Angie Postal, vice president for education, policy and community engagement at the Advocates for Planned Parenthood of the St. Louis Region and Southwest Missouri, said Missouri has 44 regulations on abortion services. One requires a patient to make two appointments, three days apart. Since Planned Parenthood in St. Louis is the state's only abortion provider, the rule requires finding transportation, child care and time off work not just once, but twice.

"The Women's Health Protection Act would protect those people from these medically unnecessary political restrictions that have nothing to do with people's health," Postal said.

Recent polling from Hart Research Associates showed that more than 60% of voters nationally support a nationwide safeguard against abortion bans and medically unnecessary restrictions. That includes nearly 80% of Black voters and more than 65% of Latino voters.
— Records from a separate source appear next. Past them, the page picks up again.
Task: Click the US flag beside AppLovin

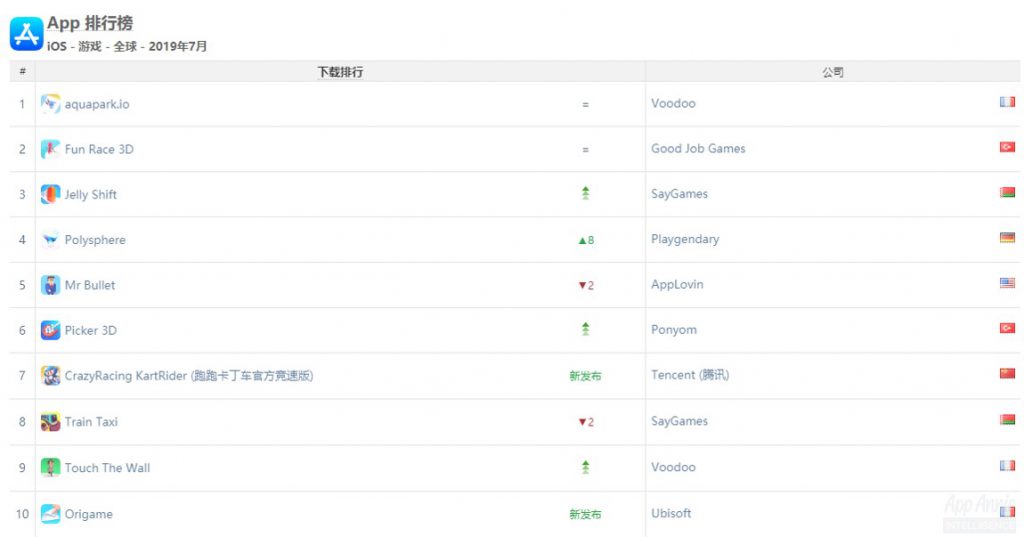Action: (1007, 283)
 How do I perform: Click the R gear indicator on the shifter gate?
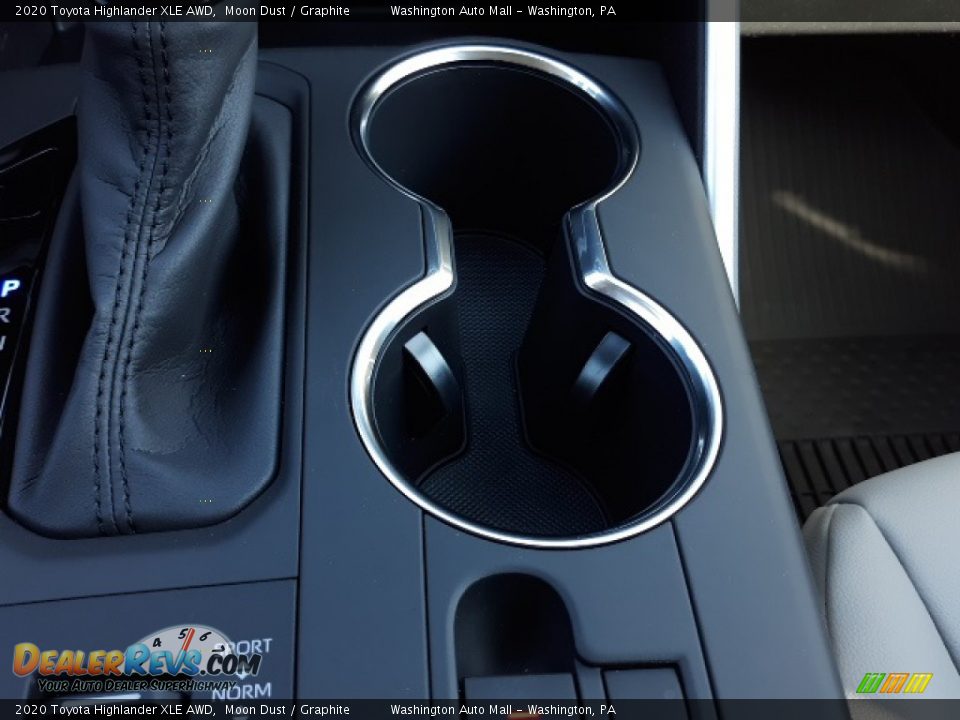pyautogui.click(x=6, y=315)
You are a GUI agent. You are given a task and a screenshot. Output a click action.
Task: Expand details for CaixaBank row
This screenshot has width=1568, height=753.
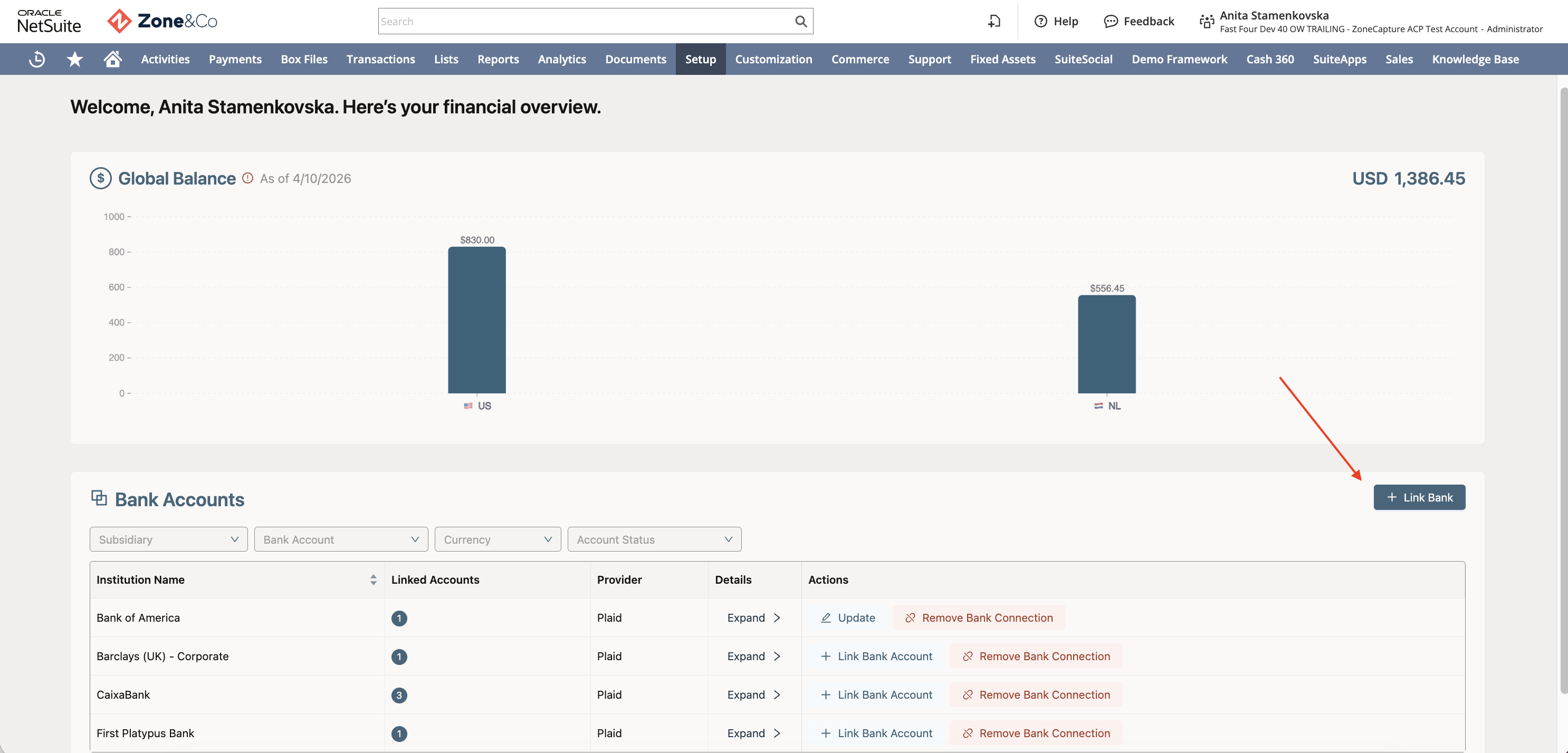[x=753, y=694]
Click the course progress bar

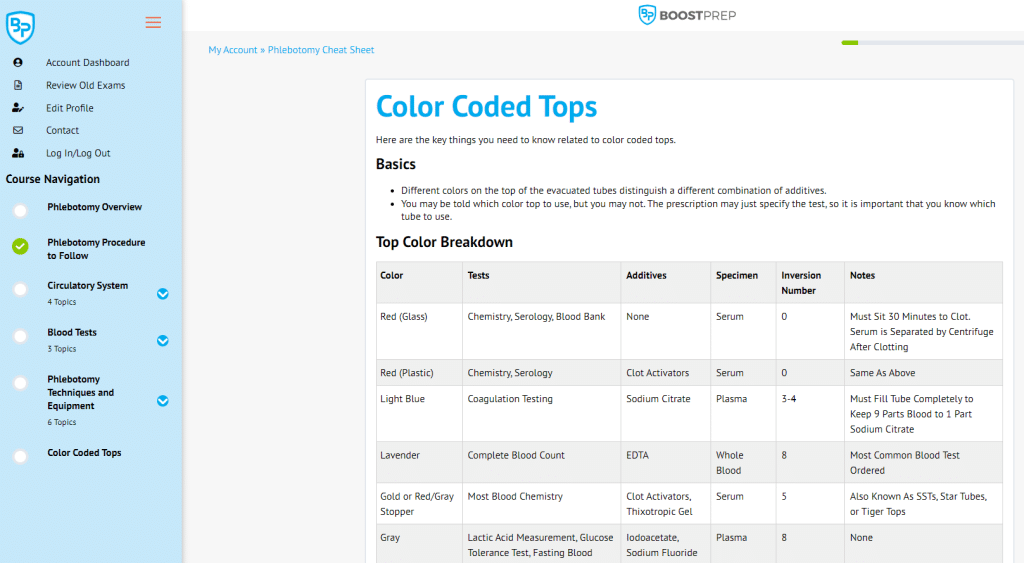point(931,43)
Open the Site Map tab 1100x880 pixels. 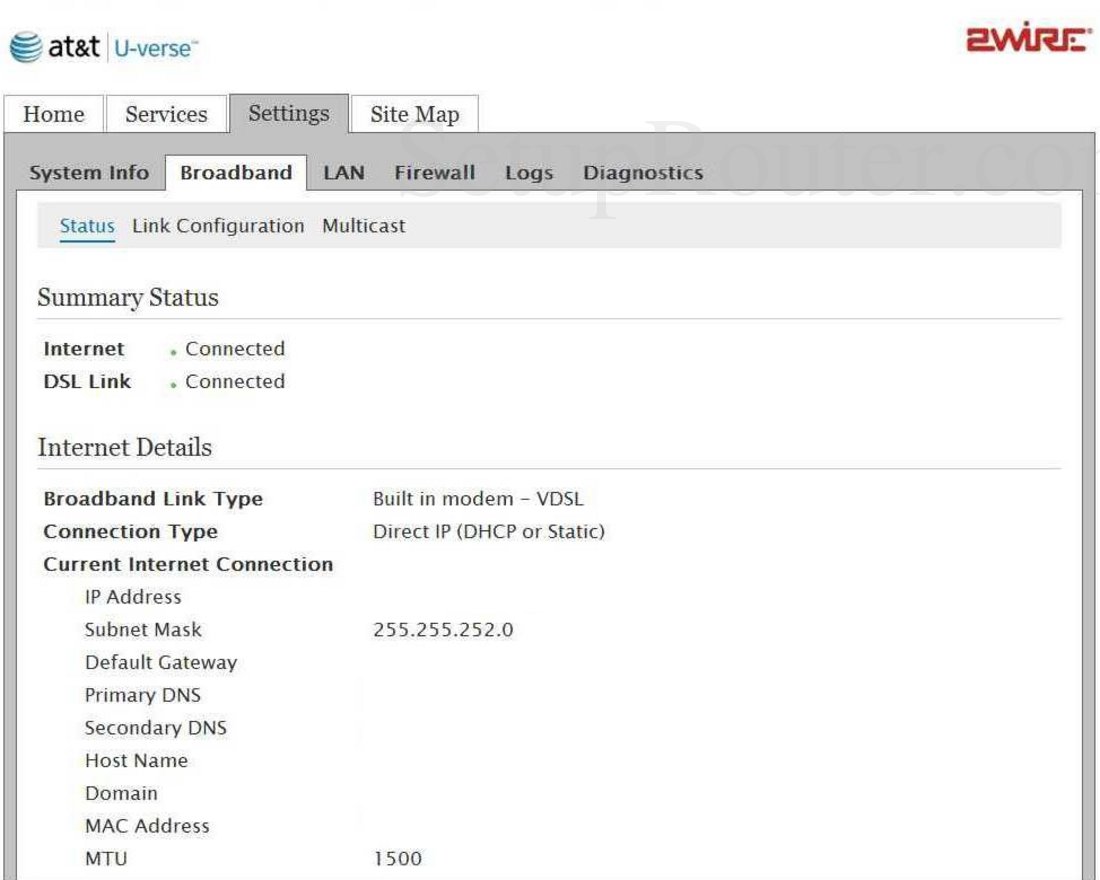tap(413, 115)
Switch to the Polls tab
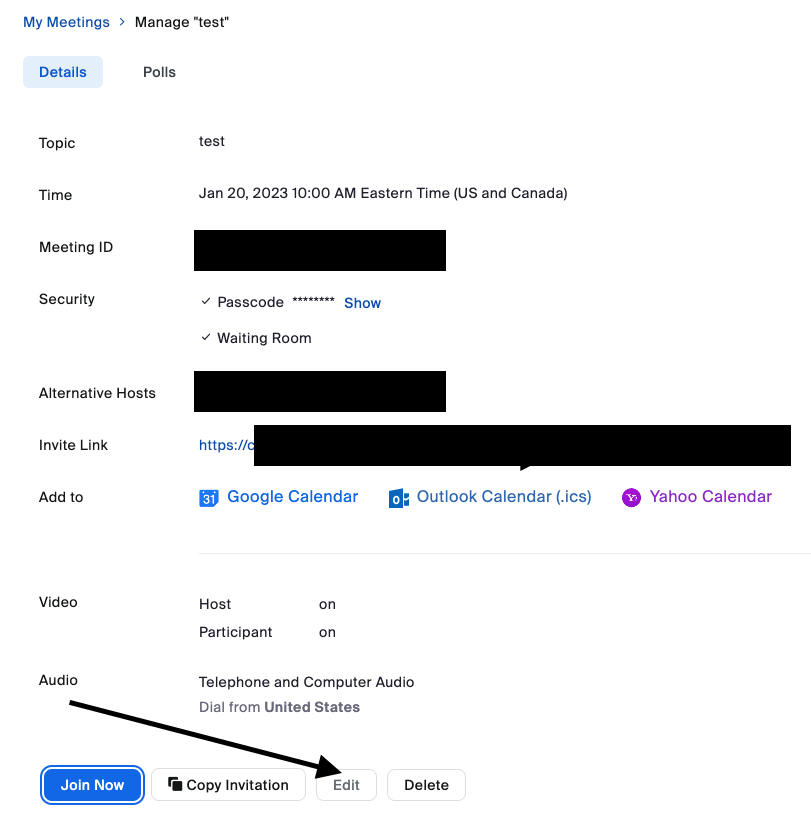The width and height of the screenshot is (811, 837). click(x=159, y=71)
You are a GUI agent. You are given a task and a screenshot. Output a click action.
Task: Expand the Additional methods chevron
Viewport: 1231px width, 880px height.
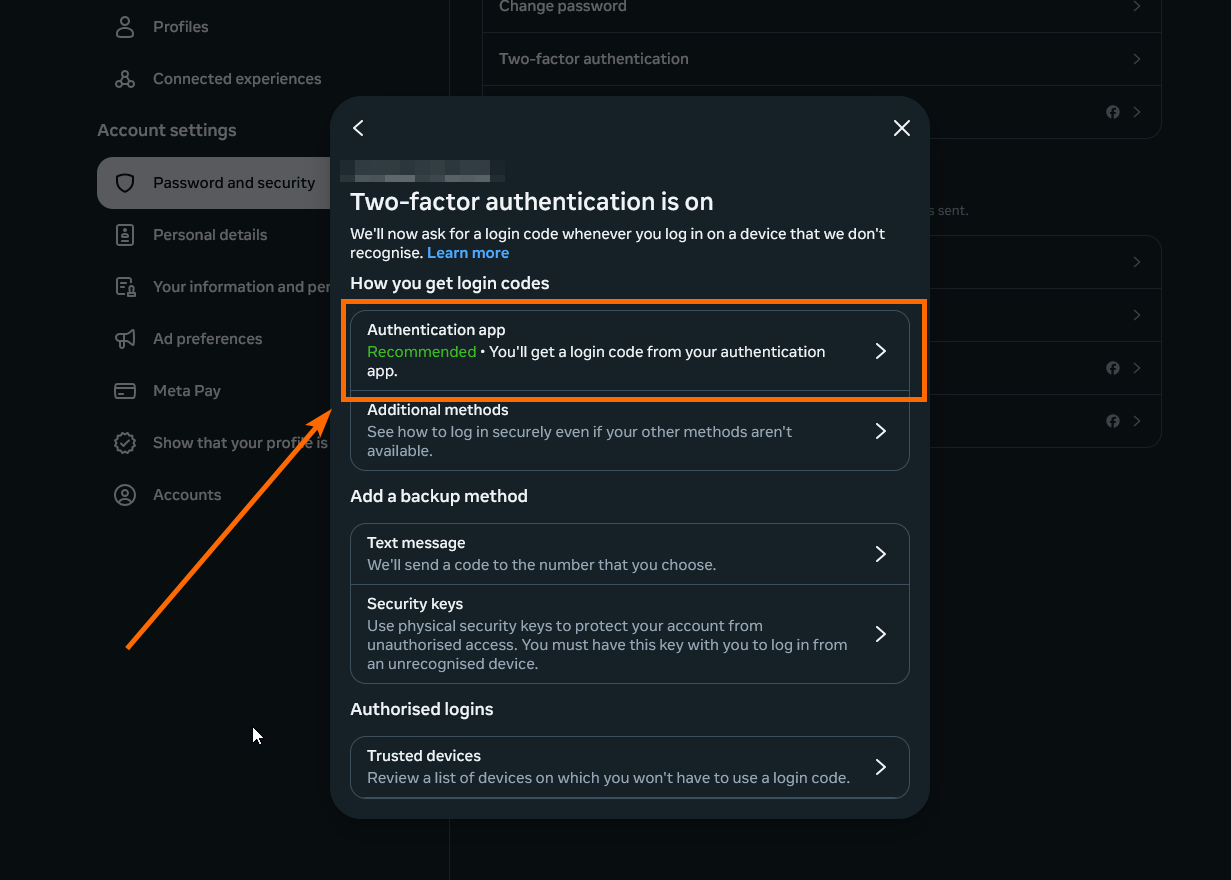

Black, Brown and Indigenous women are more likely to face health risks during pregnancy and childbirth, largely because of racial disparities in the medical system. Danielle Hurd-Wilson, interim deputy director of field and programs for the group Unite for Reproductive and Gender Equity, said every person should be able to make their own decisions about whether and when to become a parent.

"The violent legacy of restrictions on reproductive health care perpetuates white supremacy and anti-Black racism," Hurd-Wilson said. "It impedes bodily autonomy and it compounds harm from members of communities that have historically experienced barriers to health care."

The bill's reintroduction comes as the Supreme Court plans to hear a case next year about a Mississippi state law that bans abortion after 15 weeks, a time period in which women might not know they're pregnant. It's a case that is seen by many as another challenge to the standards set in 1973 in the Roe vs. Wade ruling.